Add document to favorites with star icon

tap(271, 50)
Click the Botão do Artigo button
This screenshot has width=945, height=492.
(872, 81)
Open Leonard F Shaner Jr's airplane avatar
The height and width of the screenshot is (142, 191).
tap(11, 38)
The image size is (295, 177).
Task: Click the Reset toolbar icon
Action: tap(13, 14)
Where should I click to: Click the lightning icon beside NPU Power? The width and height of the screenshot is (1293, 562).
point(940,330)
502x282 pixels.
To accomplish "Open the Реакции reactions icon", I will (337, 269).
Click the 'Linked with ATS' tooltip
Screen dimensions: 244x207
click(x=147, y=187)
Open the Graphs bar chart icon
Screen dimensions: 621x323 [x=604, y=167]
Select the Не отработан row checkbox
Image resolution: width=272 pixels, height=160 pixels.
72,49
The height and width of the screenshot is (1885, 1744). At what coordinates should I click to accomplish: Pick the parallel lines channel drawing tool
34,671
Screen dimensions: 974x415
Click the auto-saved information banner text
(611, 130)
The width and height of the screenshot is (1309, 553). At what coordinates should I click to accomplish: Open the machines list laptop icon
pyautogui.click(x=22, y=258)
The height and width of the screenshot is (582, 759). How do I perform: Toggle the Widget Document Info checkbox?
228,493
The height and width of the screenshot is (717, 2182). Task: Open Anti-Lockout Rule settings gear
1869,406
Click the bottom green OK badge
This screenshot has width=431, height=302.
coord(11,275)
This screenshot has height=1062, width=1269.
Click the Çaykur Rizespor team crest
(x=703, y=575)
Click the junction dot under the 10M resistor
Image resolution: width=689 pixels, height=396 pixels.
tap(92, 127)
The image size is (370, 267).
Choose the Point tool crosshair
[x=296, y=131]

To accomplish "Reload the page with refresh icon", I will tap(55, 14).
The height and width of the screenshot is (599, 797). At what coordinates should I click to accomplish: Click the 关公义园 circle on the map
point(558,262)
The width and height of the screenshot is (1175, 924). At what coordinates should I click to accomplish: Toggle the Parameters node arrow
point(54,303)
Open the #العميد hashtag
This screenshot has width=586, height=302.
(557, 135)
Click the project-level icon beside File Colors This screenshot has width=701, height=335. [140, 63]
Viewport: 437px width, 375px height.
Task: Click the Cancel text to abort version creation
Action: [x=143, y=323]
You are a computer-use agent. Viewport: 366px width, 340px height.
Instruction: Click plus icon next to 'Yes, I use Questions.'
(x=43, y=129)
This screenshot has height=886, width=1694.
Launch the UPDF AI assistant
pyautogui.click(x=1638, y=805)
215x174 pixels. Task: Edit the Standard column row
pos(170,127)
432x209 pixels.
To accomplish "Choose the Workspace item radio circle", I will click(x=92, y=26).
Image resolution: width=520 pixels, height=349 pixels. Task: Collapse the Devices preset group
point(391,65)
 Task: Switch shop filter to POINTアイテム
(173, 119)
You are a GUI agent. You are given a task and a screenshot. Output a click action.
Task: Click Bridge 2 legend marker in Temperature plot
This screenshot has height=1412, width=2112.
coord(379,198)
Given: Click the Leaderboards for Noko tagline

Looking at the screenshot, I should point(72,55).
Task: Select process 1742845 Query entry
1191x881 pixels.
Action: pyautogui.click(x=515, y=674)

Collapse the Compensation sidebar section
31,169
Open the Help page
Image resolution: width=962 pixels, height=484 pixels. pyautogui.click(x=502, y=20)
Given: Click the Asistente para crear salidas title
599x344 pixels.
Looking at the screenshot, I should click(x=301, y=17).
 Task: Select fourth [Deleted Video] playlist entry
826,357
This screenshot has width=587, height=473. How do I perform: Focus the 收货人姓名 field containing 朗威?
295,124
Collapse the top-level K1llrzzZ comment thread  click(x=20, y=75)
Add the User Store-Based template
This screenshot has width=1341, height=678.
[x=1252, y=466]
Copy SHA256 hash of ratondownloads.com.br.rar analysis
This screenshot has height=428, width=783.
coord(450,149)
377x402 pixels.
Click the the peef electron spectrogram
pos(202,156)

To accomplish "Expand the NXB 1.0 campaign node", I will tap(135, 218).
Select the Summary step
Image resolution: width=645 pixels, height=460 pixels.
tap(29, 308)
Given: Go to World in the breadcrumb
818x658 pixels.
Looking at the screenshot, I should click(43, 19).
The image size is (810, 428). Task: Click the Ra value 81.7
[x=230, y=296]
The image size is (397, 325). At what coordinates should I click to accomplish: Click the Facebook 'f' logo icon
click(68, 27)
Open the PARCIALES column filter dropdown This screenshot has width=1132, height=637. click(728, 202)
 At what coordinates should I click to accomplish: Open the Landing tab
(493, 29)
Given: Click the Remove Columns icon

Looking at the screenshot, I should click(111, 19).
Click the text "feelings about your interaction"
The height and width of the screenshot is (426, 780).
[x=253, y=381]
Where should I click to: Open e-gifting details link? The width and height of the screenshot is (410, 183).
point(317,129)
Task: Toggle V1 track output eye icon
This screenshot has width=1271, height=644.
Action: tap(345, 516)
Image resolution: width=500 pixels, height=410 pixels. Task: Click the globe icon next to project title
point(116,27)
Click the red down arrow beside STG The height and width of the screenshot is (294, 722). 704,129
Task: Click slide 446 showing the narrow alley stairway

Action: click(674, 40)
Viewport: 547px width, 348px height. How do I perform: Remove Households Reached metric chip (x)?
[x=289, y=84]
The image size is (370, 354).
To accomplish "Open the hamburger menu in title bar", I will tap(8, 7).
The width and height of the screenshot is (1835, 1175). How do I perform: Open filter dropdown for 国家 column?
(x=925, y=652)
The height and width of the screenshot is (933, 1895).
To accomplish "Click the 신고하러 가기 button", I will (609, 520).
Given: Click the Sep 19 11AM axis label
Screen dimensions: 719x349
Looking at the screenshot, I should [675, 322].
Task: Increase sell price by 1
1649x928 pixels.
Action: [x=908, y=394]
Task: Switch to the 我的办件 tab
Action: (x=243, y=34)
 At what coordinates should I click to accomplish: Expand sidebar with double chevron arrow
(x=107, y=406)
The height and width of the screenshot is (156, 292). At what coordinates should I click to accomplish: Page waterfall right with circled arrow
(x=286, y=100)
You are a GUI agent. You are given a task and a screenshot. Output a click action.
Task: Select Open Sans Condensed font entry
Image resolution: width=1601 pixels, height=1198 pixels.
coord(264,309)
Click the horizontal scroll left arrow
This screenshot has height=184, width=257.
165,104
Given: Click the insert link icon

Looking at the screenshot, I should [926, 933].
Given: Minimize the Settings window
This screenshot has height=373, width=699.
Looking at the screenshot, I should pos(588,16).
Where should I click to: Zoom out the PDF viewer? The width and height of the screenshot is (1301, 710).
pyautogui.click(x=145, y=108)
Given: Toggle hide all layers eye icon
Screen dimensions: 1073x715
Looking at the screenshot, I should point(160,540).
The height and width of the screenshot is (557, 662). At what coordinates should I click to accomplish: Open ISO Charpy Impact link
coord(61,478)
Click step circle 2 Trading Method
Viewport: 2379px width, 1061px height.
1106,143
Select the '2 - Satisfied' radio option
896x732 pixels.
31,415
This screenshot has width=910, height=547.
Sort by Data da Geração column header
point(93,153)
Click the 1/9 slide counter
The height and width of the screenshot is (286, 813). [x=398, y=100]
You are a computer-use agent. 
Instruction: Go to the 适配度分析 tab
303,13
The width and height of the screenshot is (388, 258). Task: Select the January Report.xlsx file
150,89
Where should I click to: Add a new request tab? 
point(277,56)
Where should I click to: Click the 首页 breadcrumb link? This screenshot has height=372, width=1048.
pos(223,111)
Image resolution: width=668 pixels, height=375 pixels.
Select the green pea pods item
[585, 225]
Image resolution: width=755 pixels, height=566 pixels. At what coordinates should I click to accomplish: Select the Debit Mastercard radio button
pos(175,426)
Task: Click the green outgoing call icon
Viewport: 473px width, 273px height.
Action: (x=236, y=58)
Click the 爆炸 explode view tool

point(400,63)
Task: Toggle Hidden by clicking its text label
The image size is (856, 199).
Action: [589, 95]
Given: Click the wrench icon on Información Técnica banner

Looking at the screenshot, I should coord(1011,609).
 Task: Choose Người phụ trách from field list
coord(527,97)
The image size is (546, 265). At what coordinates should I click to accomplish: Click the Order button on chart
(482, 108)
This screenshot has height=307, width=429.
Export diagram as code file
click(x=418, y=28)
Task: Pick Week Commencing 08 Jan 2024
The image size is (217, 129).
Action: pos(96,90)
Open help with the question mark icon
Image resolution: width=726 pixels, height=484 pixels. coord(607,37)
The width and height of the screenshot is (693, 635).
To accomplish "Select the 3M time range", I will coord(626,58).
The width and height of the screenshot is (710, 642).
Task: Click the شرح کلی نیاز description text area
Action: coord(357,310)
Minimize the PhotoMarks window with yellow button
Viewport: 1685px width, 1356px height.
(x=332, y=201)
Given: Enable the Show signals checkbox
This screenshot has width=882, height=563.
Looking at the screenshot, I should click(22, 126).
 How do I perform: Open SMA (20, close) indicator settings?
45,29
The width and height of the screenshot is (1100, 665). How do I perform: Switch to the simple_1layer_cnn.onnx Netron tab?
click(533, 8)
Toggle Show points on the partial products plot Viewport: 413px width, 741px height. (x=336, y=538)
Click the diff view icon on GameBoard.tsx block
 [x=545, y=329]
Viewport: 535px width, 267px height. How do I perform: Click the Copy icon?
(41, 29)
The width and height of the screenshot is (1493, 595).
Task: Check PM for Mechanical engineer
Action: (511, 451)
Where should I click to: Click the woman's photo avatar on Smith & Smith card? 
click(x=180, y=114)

*Set exercise*: Rewrite the records from the line containing "377x402 pixels." through the line containing "Action: tap(345, 516)", replacing "icon" with "symbol" wherever it occurs and keeping everything else the same.

*Correct answer*:
377x402 pixels.
Click the the peef electron spectrogram
pos(202,156)

To accomplish "Expand the NXB 1.0 campaign node", I will tap(135, 218).
Select the Summary step
Image resolution: width=645 pixels, height=460 pixels.
tap(29, 308)
Given: Go to World in the breadcrumb
818x658 pixels.
Looking at the screenshot, I should click(43, 19).
The image size is (810, 428). Task: Click the Ra value 81.7
[x=230, y=296]
The image size is (397, 325). At what coordinates should I click to accomplish: Click the Facebook 'f' logo symbol
click(68, 27)
Open the PARCIALES column filter dropdown This screenshot has width=1132, height=637. click(728, 202)
 At what coordinates should I click to accomplish: Open the Landing tab
(493, 29)
Given: Click the Remove Columns symbol

Looking at the screenshot, I should click(111, 19).
Click the text "feelings about your interaction"
The height and width of the screenshot is (426, 780).
[x=253, y=381]
Where should I click to: Open e-gifting details link? The width and height of the screenshot is (410, 183).
point(317,129)
Task: Toggle V1 track output eye symbol
This screenshot has width=1271, height=644.
Action: tap(345, 516)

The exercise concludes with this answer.